Text shown –
Alan Bean was an American original
Just as boys in the late 19th century had a fascination with the cowboys blazing trails in the American West, many of us growing up during the decade of the 1960s found our heroes in the astronauts conquering the frontiers of space.
A spirit of adventure led our first space pioneers — the Mercury Seven — to pilot the manned spaceflights of the Mercury program from May 1961 to 1963.
They also inspired the Apollo moon mission astronauts like Alan Bean, who passed away last weekend in Houston at the age of 86. A youngster growing up in Fort Worth, Texas, during the Depression years, Bean was fascinated by model planes and aviators.
Pursuing his dreams, he became a pilot and was so good that NASA selected him for the space program. At age 37, Bean made his first flight into space aboard Apollo 12, the second manned mission to land on the Moon. In November 1969, he became the fourth of 12 people to walk on the lunar surface.
Bean was admired and respected not only as an astronaut but as an accomplished artist. After retiring from NASA in 1981, he said he realized there were young men and women who could fly the shuttle as good or better than he could. This freed him to pursue his other lifelong interest — painting.
Bean’s art captured the American spirit in space travel, especially with the Apollo program astronauts.
His accuracy and detail came through personal experience. Bean logged 69 days, 15 hours and 45 minutes in space — including 31 hours and 31 minutes on the moon’s surface. In his 18 years as an astronaut, he was fortunate to see sights no other artist had ever viewed firsthand.

Directions –
(a) Transcribe the part of the Alan Bean article that opens with the words "Bean was admired" and closes with "ever viewed firsthand.".
(b) According to the Alan Bean article, what freed Bean to take up painting after he retired from NASA?
Rely only on the Alan Bean article for what comes next.

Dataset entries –

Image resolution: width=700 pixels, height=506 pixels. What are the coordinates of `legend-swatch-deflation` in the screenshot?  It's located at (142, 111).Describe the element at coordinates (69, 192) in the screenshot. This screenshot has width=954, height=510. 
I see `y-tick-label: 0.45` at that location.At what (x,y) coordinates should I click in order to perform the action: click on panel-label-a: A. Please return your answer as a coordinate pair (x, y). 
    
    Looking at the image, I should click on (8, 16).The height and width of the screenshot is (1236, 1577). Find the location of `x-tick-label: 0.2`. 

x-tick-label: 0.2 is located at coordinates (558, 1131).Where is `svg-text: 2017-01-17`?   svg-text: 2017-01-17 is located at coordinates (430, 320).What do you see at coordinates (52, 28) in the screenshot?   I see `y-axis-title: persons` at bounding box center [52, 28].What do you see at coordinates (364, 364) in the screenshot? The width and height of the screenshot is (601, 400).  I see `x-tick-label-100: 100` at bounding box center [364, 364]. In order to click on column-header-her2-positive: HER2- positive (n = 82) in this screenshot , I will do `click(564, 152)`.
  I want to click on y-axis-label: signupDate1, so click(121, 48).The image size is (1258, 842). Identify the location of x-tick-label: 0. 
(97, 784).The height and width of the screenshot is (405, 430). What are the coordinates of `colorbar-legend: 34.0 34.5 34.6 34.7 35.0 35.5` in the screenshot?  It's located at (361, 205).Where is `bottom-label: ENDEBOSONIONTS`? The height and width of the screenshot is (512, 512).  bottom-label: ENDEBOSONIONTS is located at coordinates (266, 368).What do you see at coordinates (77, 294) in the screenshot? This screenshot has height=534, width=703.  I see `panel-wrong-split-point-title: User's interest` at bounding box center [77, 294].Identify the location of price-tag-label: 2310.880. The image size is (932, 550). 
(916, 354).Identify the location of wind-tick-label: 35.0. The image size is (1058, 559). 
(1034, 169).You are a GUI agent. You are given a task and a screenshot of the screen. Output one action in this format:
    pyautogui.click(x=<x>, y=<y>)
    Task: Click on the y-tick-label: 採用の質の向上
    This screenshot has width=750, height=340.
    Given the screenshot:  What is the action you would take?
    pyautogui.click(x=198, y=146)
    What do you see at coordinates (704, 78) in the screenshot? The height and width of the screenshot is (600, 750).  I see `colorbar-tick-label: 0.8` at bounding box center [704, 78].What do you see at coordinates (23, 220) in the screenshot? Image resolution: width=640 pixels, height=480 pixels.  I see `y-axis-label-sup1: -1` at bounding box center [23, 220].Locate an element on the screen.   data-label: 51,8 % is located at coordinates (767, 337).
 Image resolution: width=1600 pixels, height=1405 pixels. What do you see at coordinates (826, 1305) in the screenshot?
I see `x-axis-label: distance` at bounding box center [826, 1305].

Answers by task –
(a)
Bean was admired and respected not only as an astronaut but as an accomplished artist. After retiring from NASA in 1981, he said he realized there were young men and women who could fly the shuttle as good or better than he could. This freed him to pursue his other lifelong interest — painting.
Bean’s art captured the American spirit in space travel, especially with the Apollo program astronauts.
His accuracy and detail came through personal experience. Bean logged 69 days, 15 hours and 45 minutes in space — including 31 hours and 31 minutes on the moon’s surface. In his 18 years as an astronaut, he was fortunate to see sights no other artist had ever viewed firsthand.

(b) After retiring from NASA in 1981, Bean said he realized there were young men and women who could fly the shuttle as well as or better than he could. That freed him to pursue painting, his other lifelong interest.